According to mRNA, the evolution of SWAP70 mRNA was consistent with the gene evolution and was consistent with the observed drug resistance process, which suggests that SWAP70 may be a highly important gene for cetuximab resistance. SWAP70 is a protein that has been suggested to be involved in the regulation of actin rearrangement. A study reported that mutation of SWAP-70 can transform mouse embryo fibroblasts and promote the growth of tumor cells. Thus, SWAP-70 is believed to be a new type of oncogene [21]. Another study found that SWAP-70 may colocalize with the G proteins in a membrane signaling cluster and regular sphingosine 1-phosphate to influence the immune system by affecting dendritic cell motility and endocytosis [22]. All the above information suggests that SWAP-70 is closely related to the development of tumors, and SWAP-70 is presumed to be an acquired resistance gene in KRAS G13D mutant colorectal cancer. The functions and mechanisms of miRNAs in acquired resistance are largely unknown. Our study did not find miRNA changes in 5 passages, which suggests that changes in the genes themselves may be the primary cause of resistance.

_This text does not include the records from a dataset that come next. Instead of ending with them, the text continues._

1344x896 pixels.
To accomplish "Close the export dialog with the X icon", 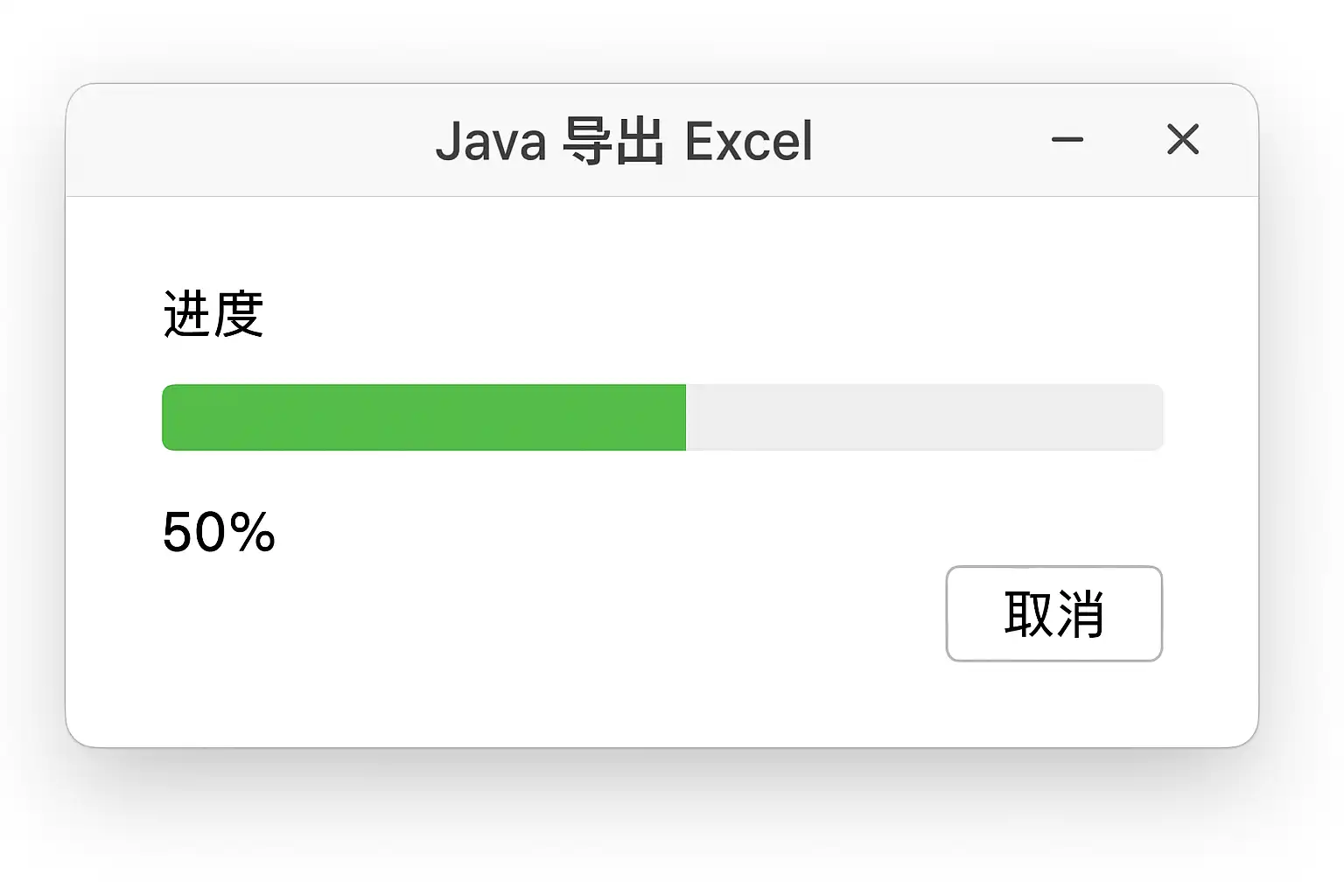I will click(1182, 140).
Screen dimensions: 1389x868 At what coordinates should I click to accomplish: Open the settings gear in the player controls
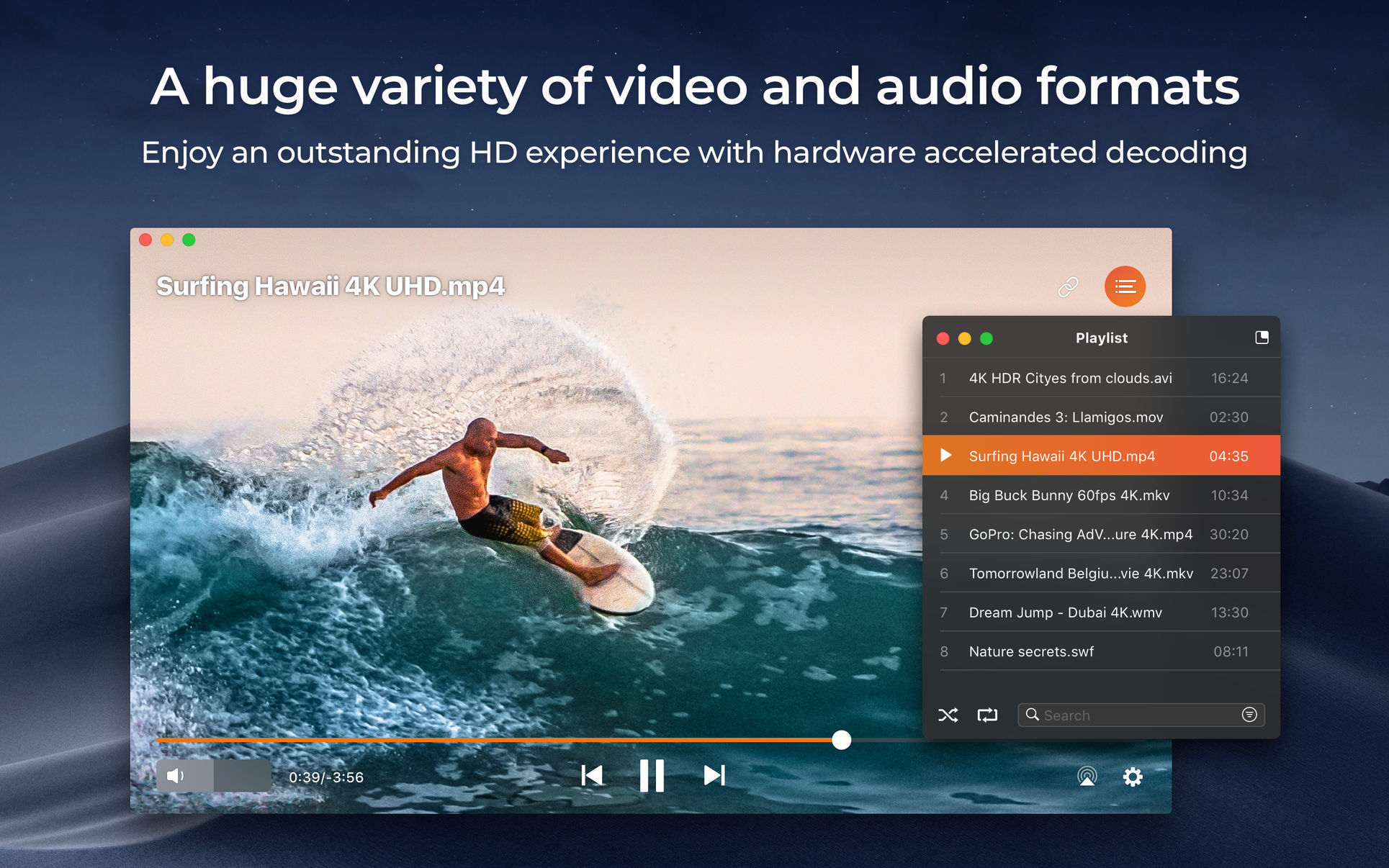pyautogui.click(x=1133, y=777)
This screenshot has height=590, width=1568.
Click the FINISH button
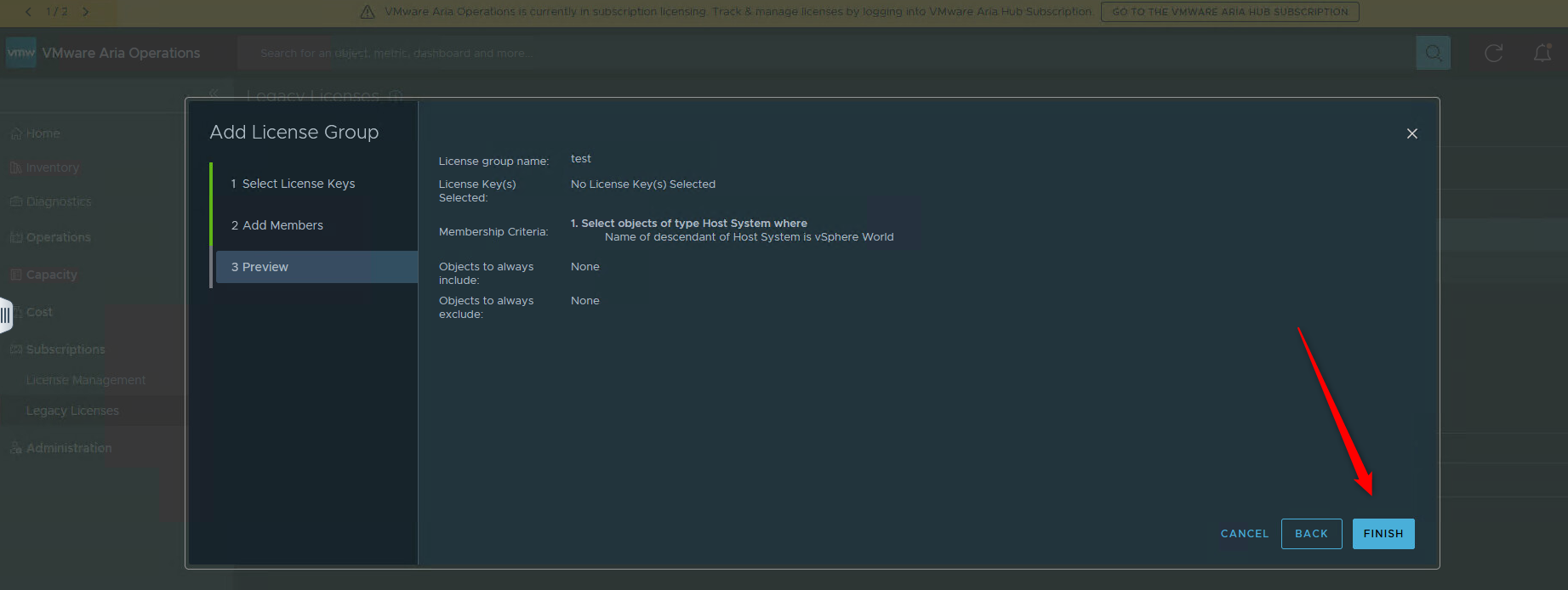(1383, 534)
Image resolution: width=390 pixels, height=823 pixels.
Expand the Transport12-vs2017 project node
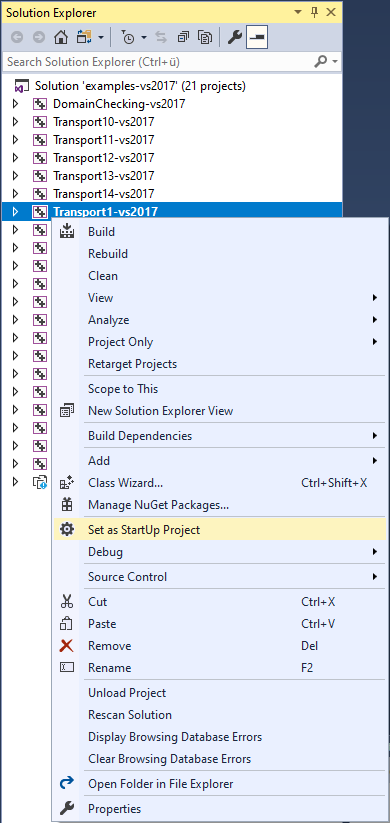[x=15, y=157]
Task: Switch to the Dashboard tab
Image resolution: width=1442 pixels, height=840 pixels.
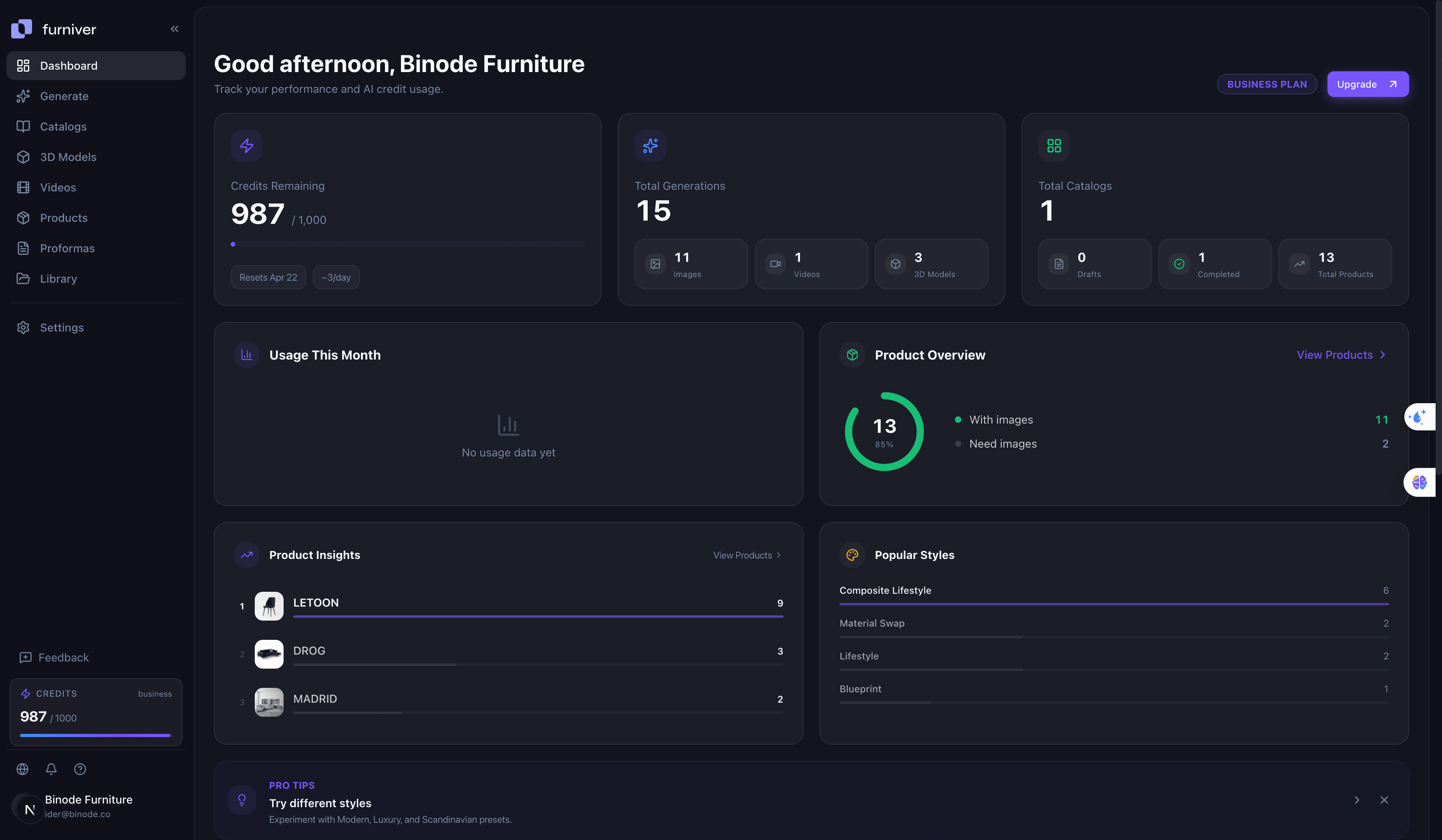Action: (x=68, y=65)
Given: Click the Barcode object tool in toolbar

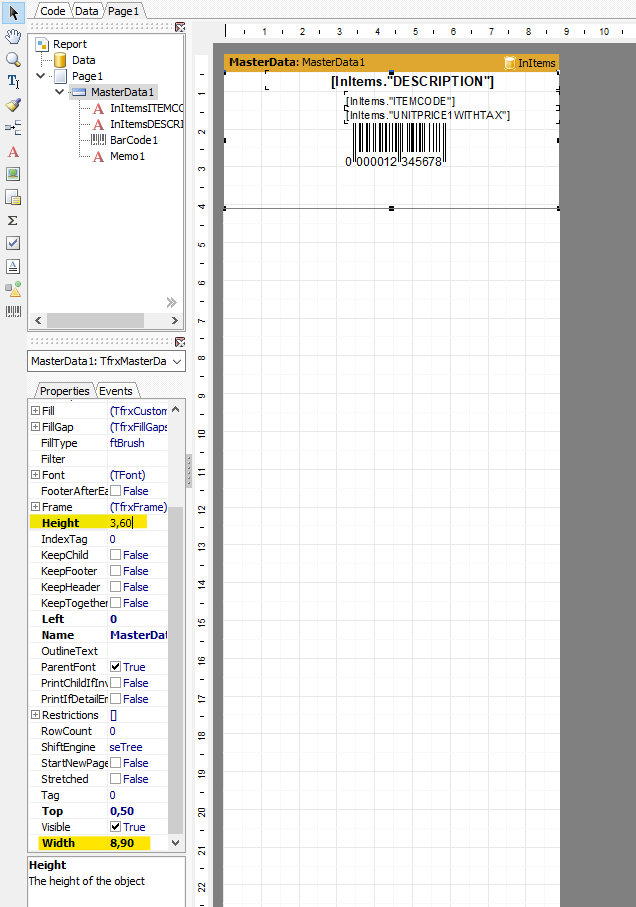Looking at the screenshot, I should (13, 312).
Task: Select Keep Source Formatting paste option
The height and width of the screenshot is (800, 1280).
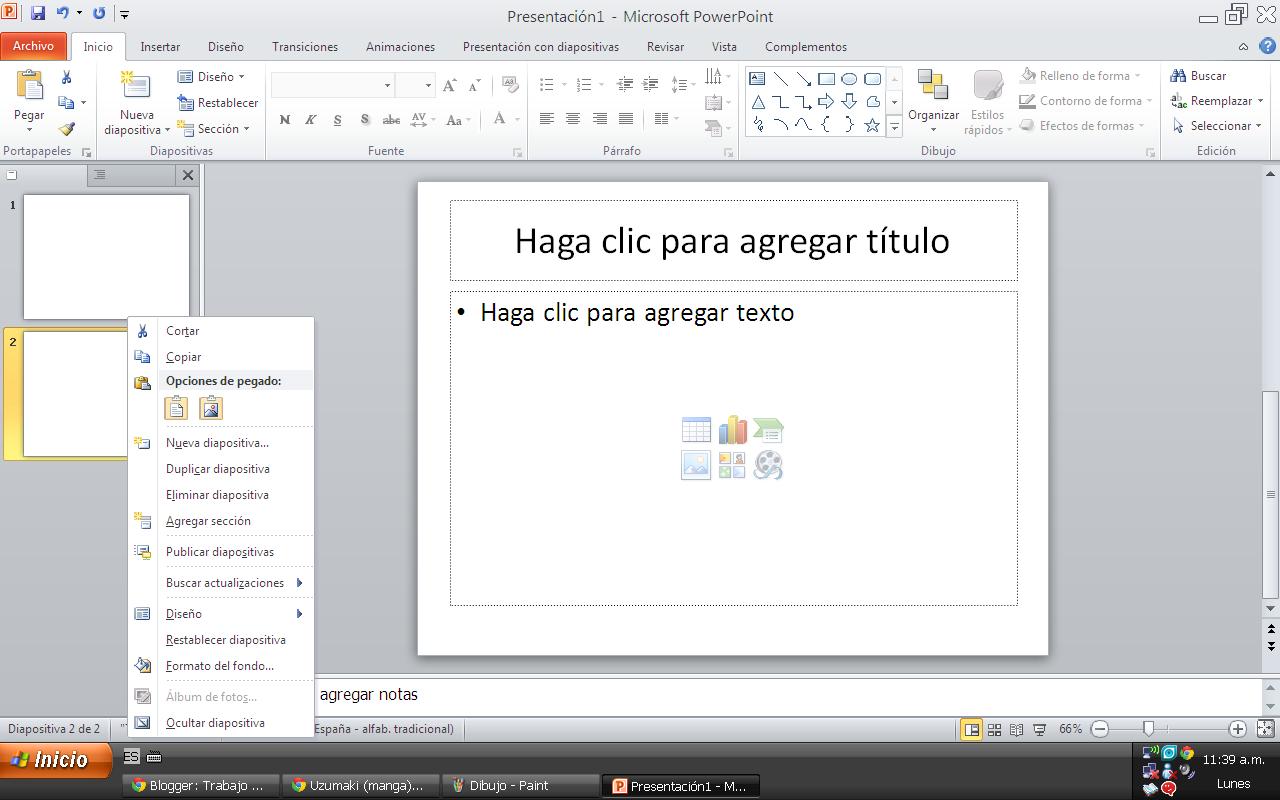Action: 176,407
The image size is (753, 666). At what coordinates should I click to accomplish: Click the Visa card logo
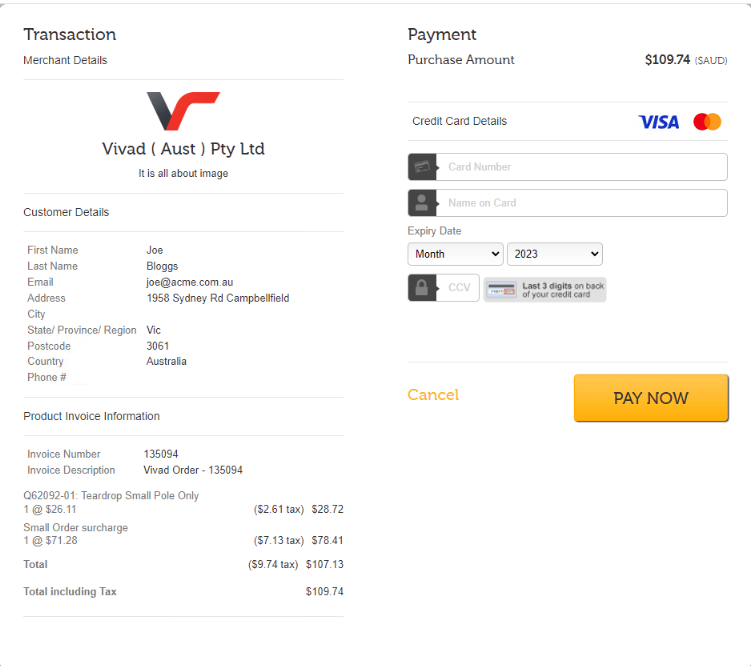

Taken together, our results demonstrated dynamic genome and transcriptome alterations in tumors by a cetuximab-treated KRAS G13D mutated CRC PDX model. To the best of our knowledge, this report is the first to describe genome and transcriptome profiling for resistance mechanisms in this type of patient. The results of this study are preliminary, being derived from to animal studies and cetuximab monotherapy. Nonetheless, our results may provide a reference for subsequent studies on cetuximab application in CRC patients with KRAS G13D mutations.

Conclusion

Our study first applied cetuximab in KRAS G13D mutant CRC PDX mice, observed treatment efficacy and helped to elucidate the molecular mechanisms of acquired resistance to cetuximab in KRAS G13D mutant tumors. However, our results are preliminary and warrant further research.